Perimeter of rectangle\(\begin{align}&= 2 \times \text{ (L + B)}\\[2ex] &= 2 \times (4 \text{ units} + 1 \text{ unit})\\[2ex] &= 10 \text{ units} \end{align}\)

\(\begin{align} 10 \text{ units} &= 30 \text{ cm}\\[2ex] 1 \text{ unit} &= 30 \text{ cm} \div 10\\[2ex] &= 3 \text{ cm} \end{align}\)

Length (L)\(\begin{align}&= 4 \text{ units}\\[2ex] &= 4 \times 3 \text{ cm}\\[2ex] &= 12 \text{ cm} \end{align}\)

Breadth (B)\(\begin{align}&= 1 {\text{ unit}}\\[2ex] &= 3 \text{ cm} \end{align}\)

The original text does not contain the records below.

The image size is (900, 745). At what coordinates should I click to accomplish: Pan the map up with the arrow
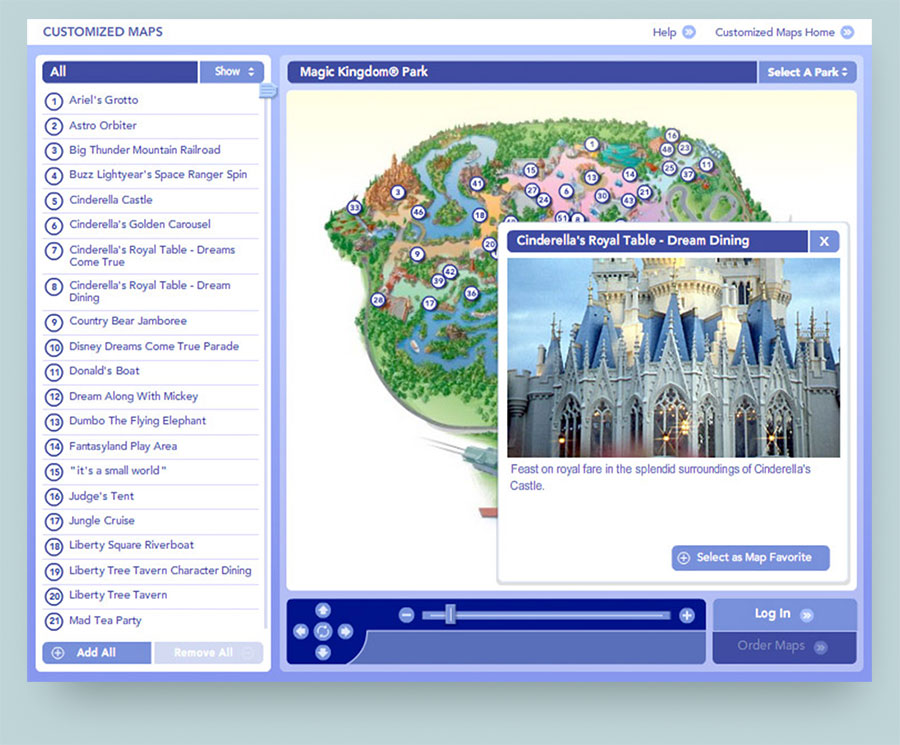[x=323, y=610]
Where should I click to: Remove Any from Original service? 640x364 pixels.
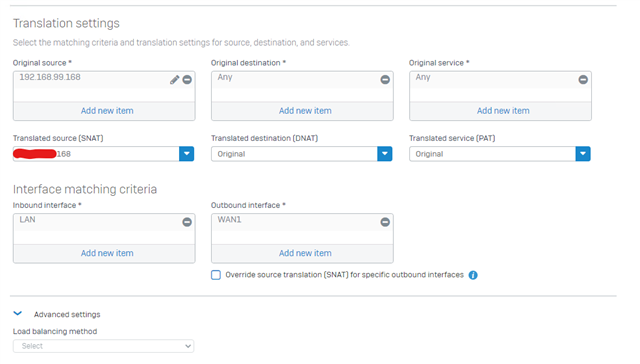coord(583,80)
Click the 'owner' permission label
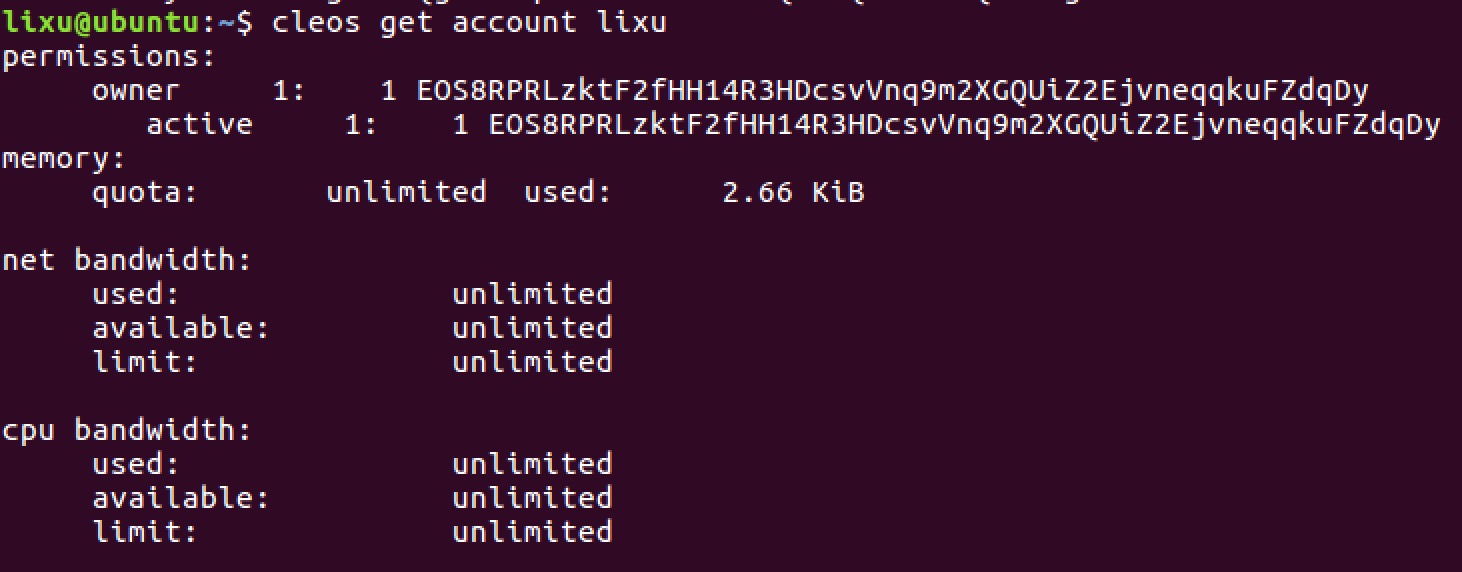 tap(136, 92)
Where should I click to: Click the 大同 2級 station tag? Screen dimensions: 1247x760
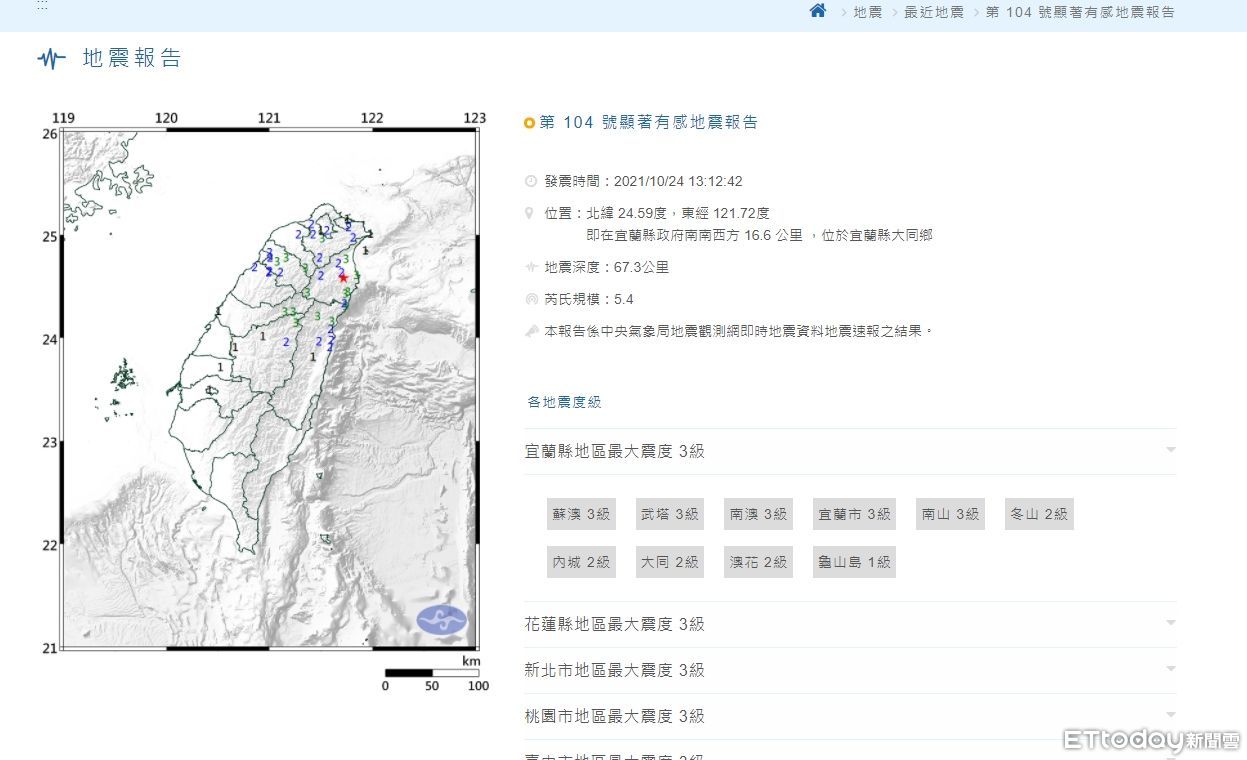670,562
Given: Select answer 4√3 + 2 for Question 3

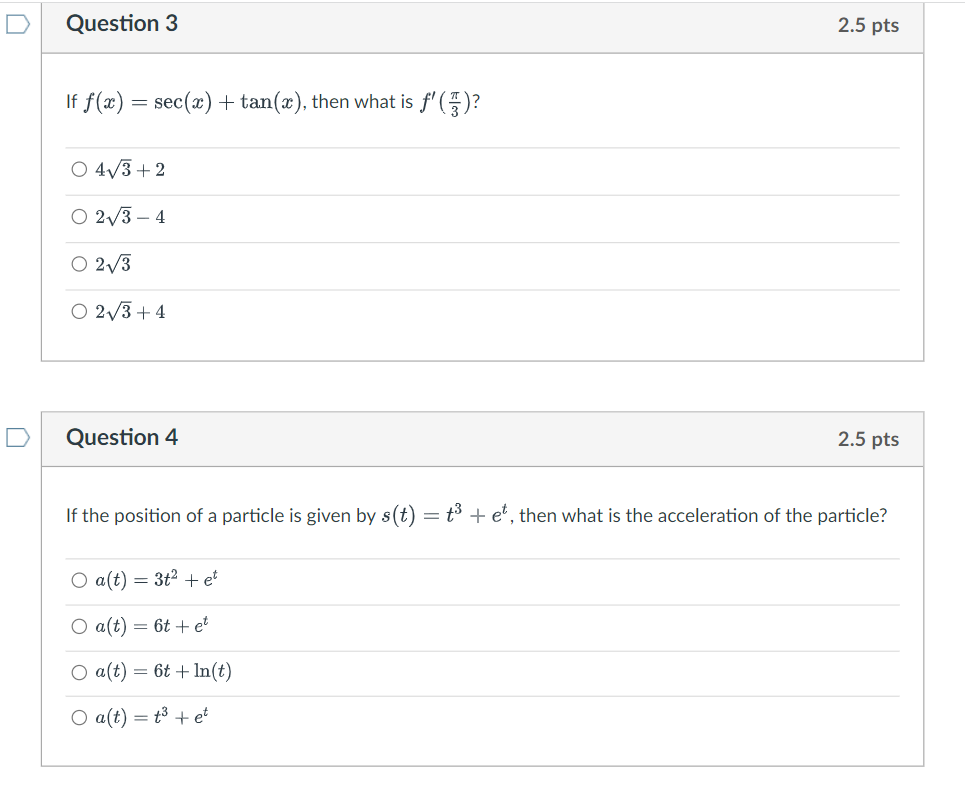Looking at the screenshot, I should click(79, 169).
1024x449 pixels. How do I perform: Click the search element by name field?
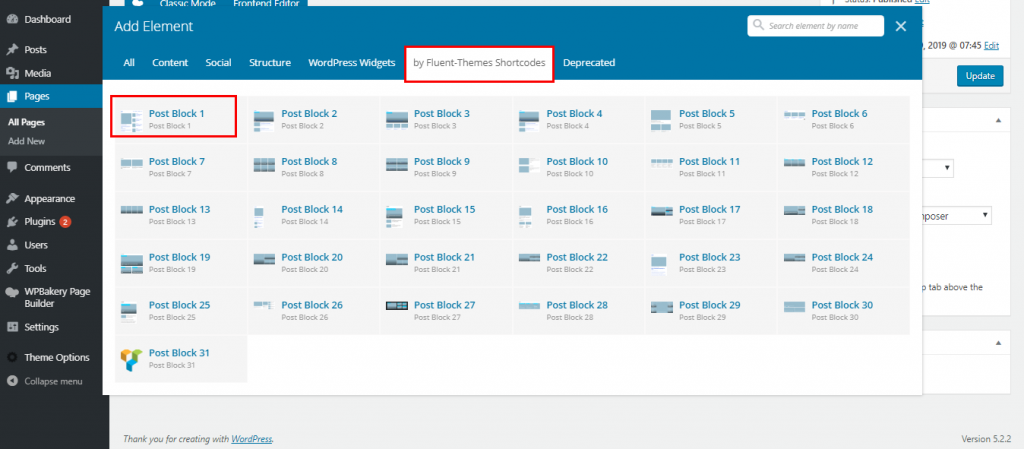click(x=820, y=25)
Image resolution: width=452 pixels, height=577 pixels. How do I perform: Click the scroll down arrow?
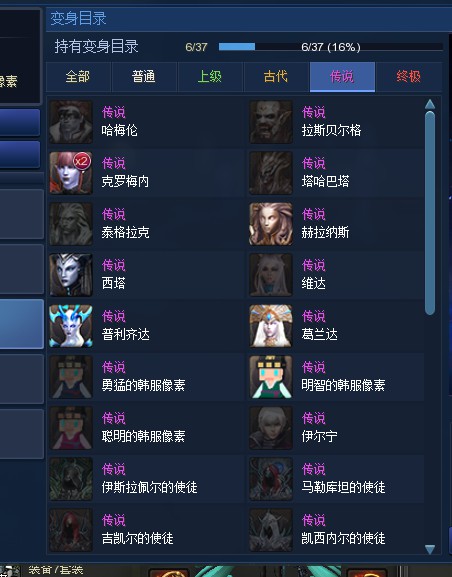(x=430, y=549)
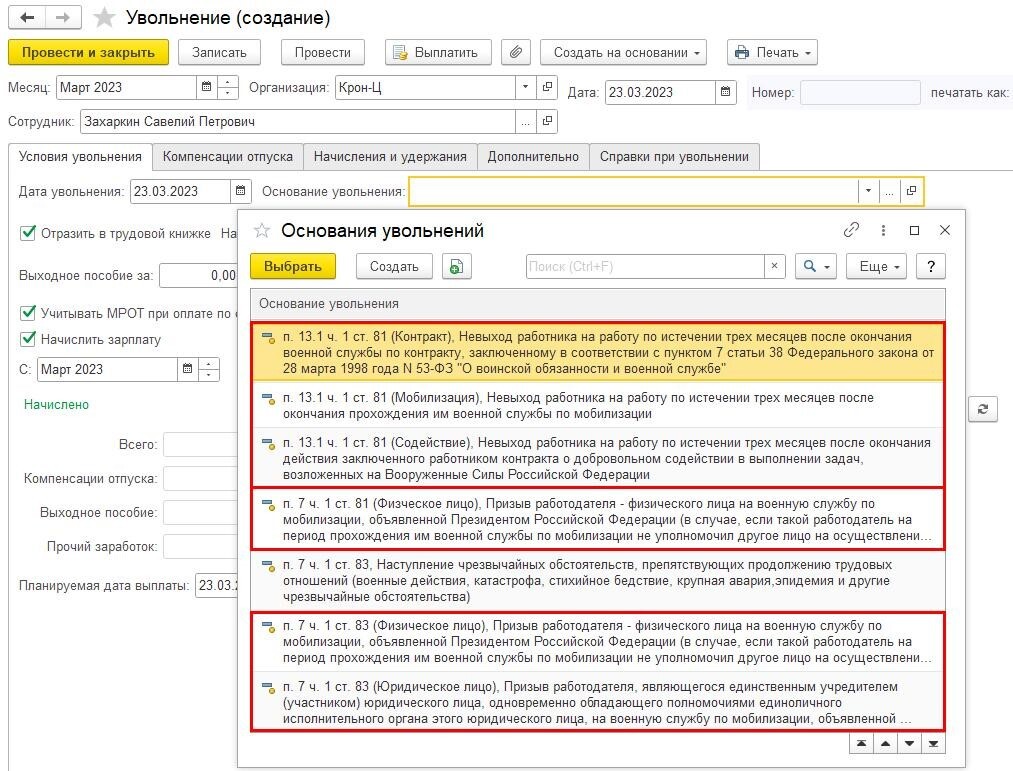Open calendar picker for Дата увольнения
This screenshot has width=1013, height=771.
coord(240,191)
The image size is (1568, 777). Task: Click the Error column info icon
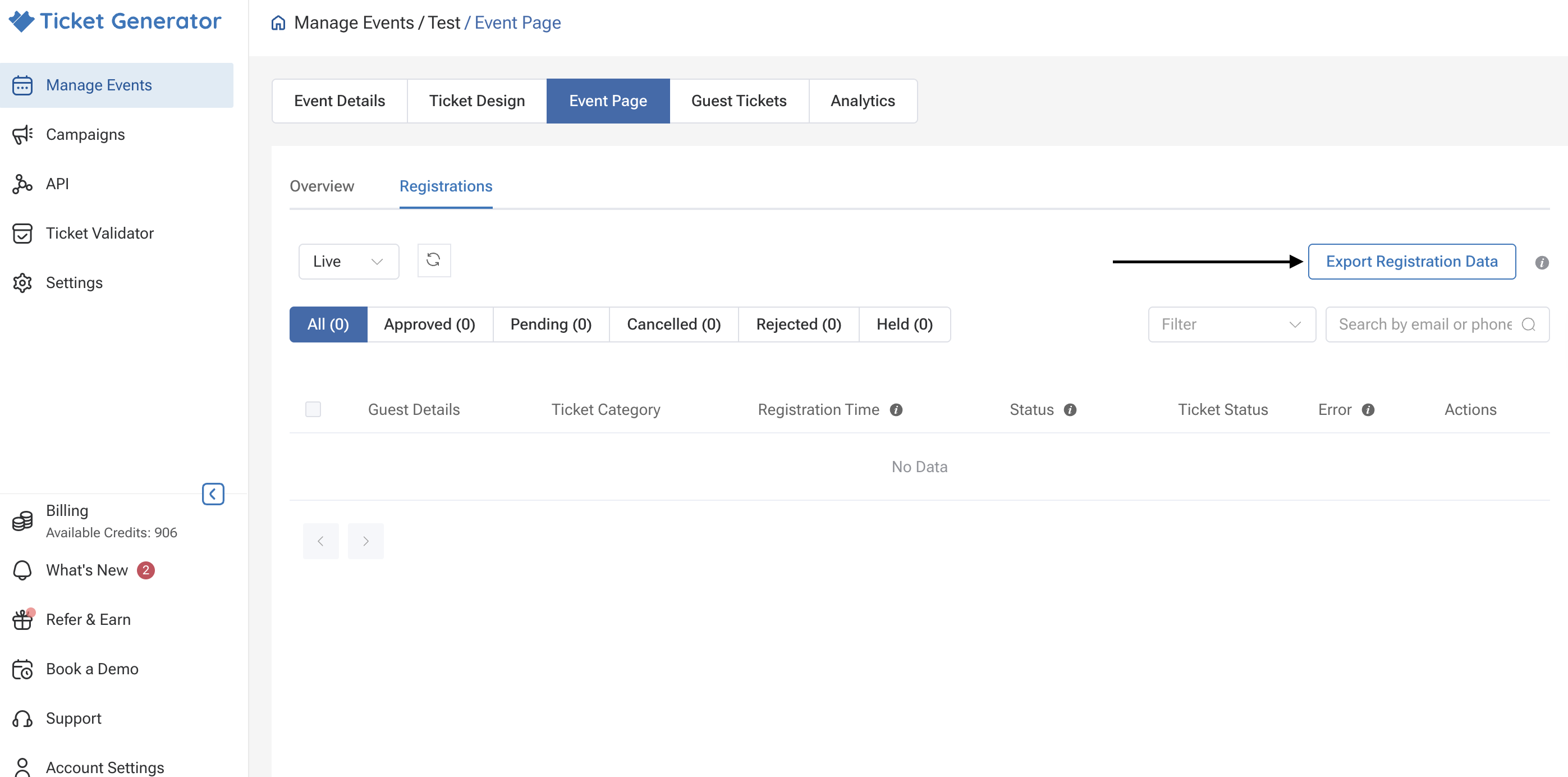pyautogui.click(x=1367, y=410)
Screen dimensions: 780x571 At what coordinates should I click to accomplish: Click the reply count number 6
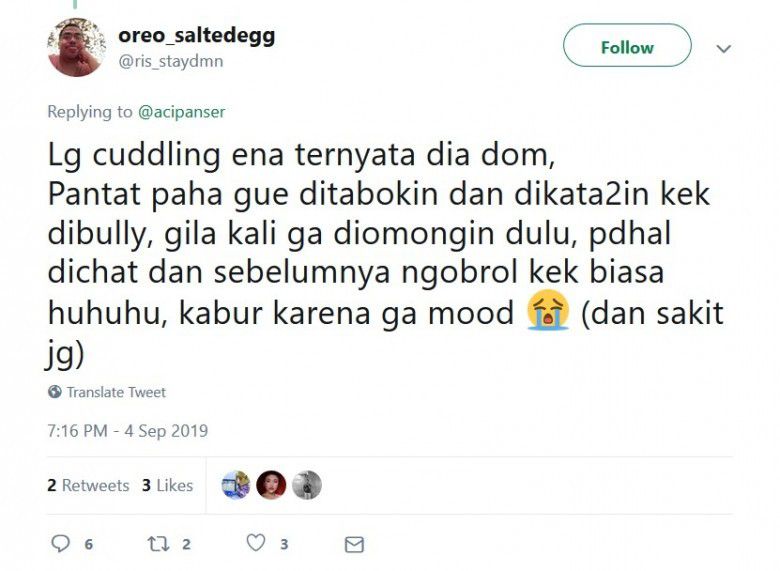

Area of rectangle\(\begin{align}&= \text{L} \times \text{B}\\[2ex] &= 12\text{ cm} \times 3\text{ cm}\\[2ex] &= 36 \text{ cm}^2 \end{align}\)

Answer: 

\(36 \text{ cm}^2\)

Question 10: 

At a party, the number of children was \(\displaystyle\frac{7}{3}\) the number of adults. If there were 225 adults, how many children were at the party?

Solution: 

\(\begin{align} \text{Children} &: \text{Adults}\\[2ex]   7    &:    3 \end{align}\)

Number of children \(= 7\) units

Number of adults \(= 3\) units

Since there were 225 adults,

\(\begin{align} 3 \text{ units} &= 225\\[2ex] 1 \text{ unit} &= 225 \div 3\\[2ex] &= 75 \end{align}\)

Number of children\(\begin{align}&= 7 \text{ units}\\[2ex] &= 7 \times 75\\[2ex] &= 525 \end{align}\)

Answer:

\(525\) children

Question 11: 

\(\displaystyle\frac{1}{4}\) of May’s savings was equal to \(\displaystyle\frac{3}{7}\) of Rena’s savings. Find the ratio of May’s savings to Rena’s savings.

Solution: 

\(\displaystyle{\frac{1}{4}}\) of May’s savings \(\displaystyle{=\frac{3}{7}}\) of Rena’s savings

\(\displaystyle{\frac{3}{12}}\) of May’s savings \(\displaystyle{=\frac{3}{7}}\) of Rena’s savings

Once the numerator is made the same, we can refer to the denominator to get the total number of units representing May’s savings and Rena’s savings. 

\(\begin{align} \text{May’s savings} &: \text{Rena’s savings}\\[2ex]   12    &:    7 \end{align}\)

Answer:

\(12 : 7\)

Question 12: 

\(\displaystyle{\frac{6}{7}}\) of Peter’s savings is thrice of Jon’s savings. Find the ratio of Peter’s savings to Jon’s savings.

Solution:

\(\displaystyle{\frac{6}{7}}\) of Peter’s savings is thrice of Jon’s savings.

\(\displaystyle{\frac{2}{7}}\) of Peter’s savings is equal to Jon’s savings. 

So, Peter’s savings is represented by 7 units and Jon’s savings is represented by 2 units.

\(\begin{align} \text{Peter’s savings} &: \text{Jon’s savings}\\[2ex]   7    &:    2 \end{align}\)

Answer:

7 : 2

Conclusion

In this article, we learnt about the relationship between the ratios and fractions. We learnt that ratios can be expressed as fractions and fractions can be expressed as ratios.

We also solved simple word problems involving ratio.

Hope you have understood the concepts well. Keep practising.